Repeat the following lines word for word, starting from the very first line and going up to and including the line with "click(x=217, y=147)".
★ ★ ★ ★ ★ ★ ★
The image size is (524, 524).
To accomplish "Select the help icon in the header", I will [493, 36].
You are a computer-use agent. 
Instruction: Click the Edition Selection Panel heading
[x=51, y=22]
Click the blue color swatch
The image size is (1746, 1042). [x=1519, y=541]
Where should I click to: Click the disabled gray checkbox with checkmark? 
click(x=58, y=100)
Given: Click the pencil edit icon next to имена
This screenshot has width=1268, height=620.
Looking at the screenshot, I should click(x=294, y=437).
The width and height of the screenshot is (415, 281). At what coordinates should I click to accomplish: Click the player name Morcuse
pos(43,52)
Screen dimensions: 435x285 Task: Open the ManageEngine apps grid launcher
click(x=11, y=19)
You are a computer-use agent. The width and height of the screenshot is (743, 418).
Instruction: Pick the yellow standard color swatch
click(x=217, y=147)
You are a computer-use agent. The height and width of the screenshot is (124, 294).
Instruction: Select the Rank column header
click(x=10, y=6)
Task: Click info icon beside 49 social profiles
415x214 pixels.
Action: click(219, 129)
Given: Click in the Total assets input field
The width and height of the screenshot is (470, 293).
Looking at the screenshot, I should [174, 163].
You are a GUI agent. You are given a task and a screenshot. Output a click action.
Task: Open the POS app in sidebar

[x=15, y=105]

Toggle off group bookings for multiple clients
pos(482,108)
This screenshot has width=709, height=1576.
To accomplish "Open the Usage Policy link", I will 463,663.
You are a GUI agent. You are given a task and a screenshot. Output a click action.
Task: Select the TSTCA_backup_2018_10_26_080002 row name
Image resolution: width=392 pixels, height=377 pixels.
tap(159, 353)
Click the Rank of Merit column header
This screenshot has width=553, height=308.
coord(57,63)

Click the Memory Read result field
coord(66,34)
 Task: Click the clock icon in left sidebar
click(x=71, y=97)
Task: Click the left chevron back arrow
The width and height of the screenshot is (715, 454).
★ ★ ★ ★ ★ ★ ★
**Exercise answer**
The image size is (524, 524).
To accomplish "Select the help icon in the header", I will [493, 36].
You are a computer-use agent. 
Instruction: Click the Edition Selection Panel heading
[x=51, y=22]
Click the blue color swatch
The image size is (1746, 1042). [x=1519, y=541]
Where should I click to: Click the disabled gray checkbox with checkmark? 
click(x=58, y=100)
Given: Click the pencil edit icon next to имена
This screenshot has width=1268, height=620.
Looking at the screenshot, I should click(x=294, y=437).
The width and height of the screenshot is (415, 281). At what coordinates should I click to accomplish: Click the player name Morcuse
pos(43,52)
Screen dimensions: 435x285 Task: Open the ManageEngine apps grid launcher
click(x=11, y=19)
You are a computer-use agent. The width and height of the screenshot is (743, 418).
Instruction: Pick the yellow standard color swatch
click(x=217, y=147)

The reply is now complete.